7.4 Writing Linux Tools

Table of Contents

Overview

Linux invites you to build your own tools. Many of the commands you already know started as small utilities written by someone who needed to automate a task or make a repetitive job easier. In this chapter you will see how to think about Linux tools as building blocks, how to design your own, and how to approach implementation across three common choices, Bash, Python, and C, without repeating the detailed language material that is covered in later child chapters.

The focus here is not on full language tutorials. Instead, you will learn how Linux tools behave, how they interact with the system and with each other, and what conventions make them feel native on a Unix like system.

What Makes a Program a “Linux Tool”?

A Linux tool is usually a command line program that follows a handful of strong conventions. These conventions make tools easy to combine, automate, and reuse.

A typical Linux tool:

It reads input from standard input, from files, or from the network. It writes output to standard output and errors to standard error. It uses exit status codes to signal success or failure. It can be combined with other tools using pipes and redirection. It is controlled by options and arguments, not interactive menus, unless it is a full screen tool.

You already know examples like ls, grep, find, and tar. Your own tools should aim to behave in a similar way so that users can predict how to use them.

There is an informal “Unix philosophy” that guides tool design: programs should do one thing well, work together, and handle text streams. You do not need to follow this strictly in every project, but it is a good starting point for tool design on Linux.

Command Line Arguments and Options

Command line tools are configured primarily through arguments and options. Arguments are the values you pass to a command. Options change how the command behaves.

For example, in:

grep -i pattern file.txt

grep is the program name. -i is an option. pattern and file.txt are arguments.

There are common conventions you should follow:

Short options use a single dash and a single letter, such as -h or -v. Long options use two dashes and a word, such as --help or --version. Options that take values usually either use a space or an equals sign, such as -o output.txt or --output=output.txt. Many commands let you combine short options, such as ls -la instead of ls -l -a.

In Bash, you typically parse options with utilities like getopts. In Python, you make use of standard modules such as argparse. In C, you often use getopt or getopt_long. Those implementations are covered in the child chapters, but the design questions are the same regardless of language.

When you design your own tools, make sure you:

Provide -h or --help to print usage. Provide --version if the tool will be installed system wide. Choose option names that match existing tools when the behavior is similar, for example, -q for quiet mode, -v for verbose, -o for output file.

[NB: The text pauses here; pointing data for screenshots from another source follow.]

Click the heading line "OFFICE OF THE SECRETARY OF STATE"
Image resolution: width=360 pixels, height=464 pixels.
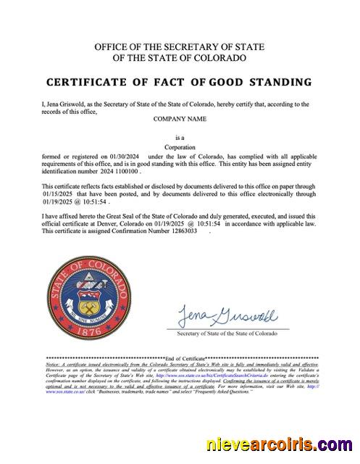[180, 47]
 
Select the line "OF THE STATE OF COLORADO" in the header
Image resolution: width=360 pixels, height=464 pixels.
[180, 57]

Standard Streams and Pipelining

Linux tools expect to communicate using three standard streams: standard input (stdin), standard output (stdout), and standard error (stderr).

By default, stdin reads from the keyboard and stdout and stderr write to the terminal. The shell lets users redirect and combine these streams:

command > out.txt sends standard output to a file.
command 2> err.txt sends standard error to a file.
command < in.txt reads standard input from a file.
command1 | command2 passes command1’s output as command2’s input.

For your own tools, this leads to an important rule.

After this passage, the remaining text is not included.